## Selected extract
Paper: Finding sparse trainable neural networks through Neural Tangent Transfer

New paper led by Tianlin Liu on “Finding sparse trainable neural networks through Neural Tangent Transfer” https://arxiv.org/abs/2006.08228  (and code) which was accepted at ICML. In the paper we leverage the neural tangent kernel to instantiate sparse neural networks before training them.

Deep neural networks typically rely on dense, fully connected layers and dense convolutional kernels. Yet, sparseness holds the potential for substantial savings in terms of their computational cost and their memory requirements. Neurobiology exploits this notion extensively. 

But not all sparse neural networks are created equal, which raises the question as to how to initialize a sparse deep neural network without compromising its performance. Our paper tackles this issue by instantiating sparse neural networks whose training dynamics in function space are as close as possible to a dense net.

The central idea underlying our approach is that if the starting point and the output evolution are the same, the sparse network will end up at the same endpoint in function space as the dense one.

We achieve this by minimizing the mismatch between the neural tangent kernels of the sparse and an associated untrained dense teacher network. We call this method Neural Tangent Transfer (NTT). Crucially, NTT works without labeled data, and it allows pruning before training as it does not require a trained teacher network.

Output evolution during training in a simple 2-way classification network. The trajectory of the randomly pruned network (violet) is markedly different from both the dense teacher (gray) and the sparse student (orange) optimized with our method.

Importantly, NTT outperforms previous approaches in the layer-wise setting by effectively pruning convolutional filters in the lower layers, which contribute most of the computational cost.

Here we plot training and test accuracy of an MLP trained on fashion MNIST as a function of sparseness. Networks optimized with our NTT method (orange) retain higher performance while using fewer parameters.

## The data
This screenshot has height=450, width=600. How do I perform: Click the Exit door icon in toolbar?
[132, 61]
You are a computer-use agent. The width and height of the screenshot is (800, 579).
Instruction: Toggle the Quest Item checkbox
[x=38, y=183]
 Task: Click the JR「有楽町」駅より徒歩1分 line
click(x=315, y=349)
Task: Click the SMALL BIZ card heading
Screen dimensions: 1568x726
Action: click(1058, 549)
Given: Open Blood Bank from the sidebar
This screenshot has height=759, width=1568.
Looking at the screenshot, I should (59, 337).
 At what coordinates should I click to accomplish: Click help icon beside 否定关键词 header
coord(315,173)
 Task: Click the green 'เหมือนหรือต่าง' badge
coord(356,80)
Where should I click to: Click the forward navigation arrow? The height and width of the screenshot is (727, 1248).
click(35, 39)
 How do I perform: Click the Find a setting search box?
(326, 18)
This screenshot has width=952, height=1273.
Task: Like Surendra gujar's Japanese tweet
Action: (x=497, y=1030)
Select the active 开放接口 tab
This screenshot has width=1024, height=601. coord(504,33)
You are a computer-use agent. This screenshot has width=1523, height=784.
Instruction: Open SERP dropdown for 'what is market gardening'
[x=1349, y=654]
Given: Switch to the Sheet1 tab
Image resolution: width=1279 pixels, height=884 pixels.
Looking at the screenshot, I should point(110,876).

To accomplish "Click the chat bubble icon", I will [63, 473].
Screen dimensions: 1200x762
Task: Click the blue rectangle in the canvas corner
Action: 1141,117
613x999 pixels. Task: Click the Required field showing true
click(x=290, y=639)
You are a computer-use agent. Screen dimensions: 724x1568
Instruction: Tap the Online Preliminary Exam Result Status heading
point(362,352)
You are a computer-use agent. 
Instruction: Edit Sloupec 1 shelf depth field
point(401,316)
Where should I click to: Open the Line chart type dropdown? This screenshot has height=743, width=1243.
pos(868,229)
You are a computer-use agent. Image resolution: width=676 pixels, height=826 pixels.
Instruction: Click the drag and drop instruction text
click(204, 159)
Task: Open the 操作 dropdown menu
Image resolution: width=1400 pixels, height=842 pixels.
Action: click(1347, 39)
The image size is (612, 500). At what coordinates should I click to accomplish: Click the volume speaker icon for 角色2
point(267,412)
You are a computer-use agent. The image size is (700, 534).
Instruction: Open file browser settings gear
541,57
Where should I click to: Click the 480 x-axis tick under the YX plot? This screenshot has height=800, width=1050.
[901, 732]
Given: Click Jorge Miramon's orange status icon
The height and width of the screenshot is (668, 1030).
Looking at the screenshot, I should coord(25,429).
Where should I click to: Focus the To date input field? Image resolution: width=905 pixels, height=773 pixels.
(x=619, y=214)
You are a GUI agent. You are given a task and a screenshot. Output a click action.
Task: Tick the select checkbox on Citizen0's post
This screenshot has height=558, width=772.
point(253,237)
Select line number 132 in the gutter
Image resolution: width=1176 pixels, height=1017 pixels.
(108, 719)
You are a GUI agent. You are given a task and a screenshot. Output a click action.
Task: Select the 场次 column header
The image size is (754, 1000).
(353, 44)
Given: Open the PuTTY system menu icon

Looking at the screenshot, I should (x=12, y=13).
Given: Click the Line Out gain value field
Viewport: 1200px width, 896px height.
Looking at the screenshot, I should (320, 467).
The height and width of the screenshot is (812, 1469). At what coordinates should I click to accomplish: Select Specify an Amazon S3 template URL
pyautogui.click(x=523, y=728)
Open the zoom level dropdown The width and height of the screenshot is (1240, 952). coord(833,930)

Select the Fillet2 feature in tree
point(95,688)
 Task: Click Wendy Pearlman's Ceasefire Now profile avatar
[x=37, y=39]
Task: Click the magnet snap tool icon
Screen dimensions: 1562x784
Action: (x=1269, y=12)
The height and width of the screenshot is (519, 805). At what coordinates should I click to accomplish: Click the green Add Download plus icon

## Work request
In the paper announcement, which conference accepted the paper?

## Exercise output
ICML